[Document excerpt]:
RIT is training doctoral interns from across the country in its Priority Psychology Internship Program to work with clients at House of Mercy, a homeless shelter in Monroe County. The grant has allowed the RIT program to be one of the first in the region to include formal training in telehealth-based psychology for homeless individuals.
“The idea behind it is that the grant is going to help bring quality and evidence-based care into communities where there is a lack of expertise or a shortage of clinicians,” Caroline Easton, a professor in the RIT School of Behavioral Health Sciences and lead researcher on the grant, tells Addiction Professional.
“There is a shortage in Monroe County for psychologists, especially around the training of addiction. We’re leveraging knowing that and the mission of [HHS’s Health Resources and Services Administration] to bring evidence-based care of addiction into this community to treat opioid disorders, other substance use disorders” and co-occurring mental health and medical issues.
Interns working in the program have earned doctoral degrees in clinical psychology and have been recruited from across the country. The program currently has seven training slots, but Easton says the goal is to double that number by July.

[Explore the material]:
**1.** From the passage on RIT's psychology internship, list every named organization, program, and publication.
**2.** Continue the passage on RIT's psychology internship, starting after its last sentence.

[Source material]:
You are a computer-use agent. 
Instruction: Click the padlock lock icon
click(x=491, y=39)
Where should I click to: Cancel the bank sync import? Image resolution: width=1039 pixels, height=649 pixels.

[Set of answers]:
**1.**
- RIT
- Priority Psychology Internship Program
- House of Mercy
- RIT School of Behavioral Health Sciences
- Addiction Professional
- HHS's Health Resources and Services Administration

**2.**
Easton says the program is providing treatment for 84 individuals who stay overnight at House of Mercy and hundreds more who visit the shelter during the day. Intakes and bi-weekly sessions are conducted in person, and additional services are provided weekly or even daily through telehealth solutions, which are set up in confidential rooms at the shelter, Easton says.
Starting with in-person sessions is important for building trust and forming an alliance with clients, as well as educating them on how to use the tablets and smart TVs with telehealth software for future visits, Easton says.
Benefits of the HHS grant extend to RIT’s clinical partners—Rochester Regional Health and Hillside Children’s Home, where interns are also stationed to provide addiction treatment, and Coordinated Care Services, Inc., where interns provide consulting services and program evaluation.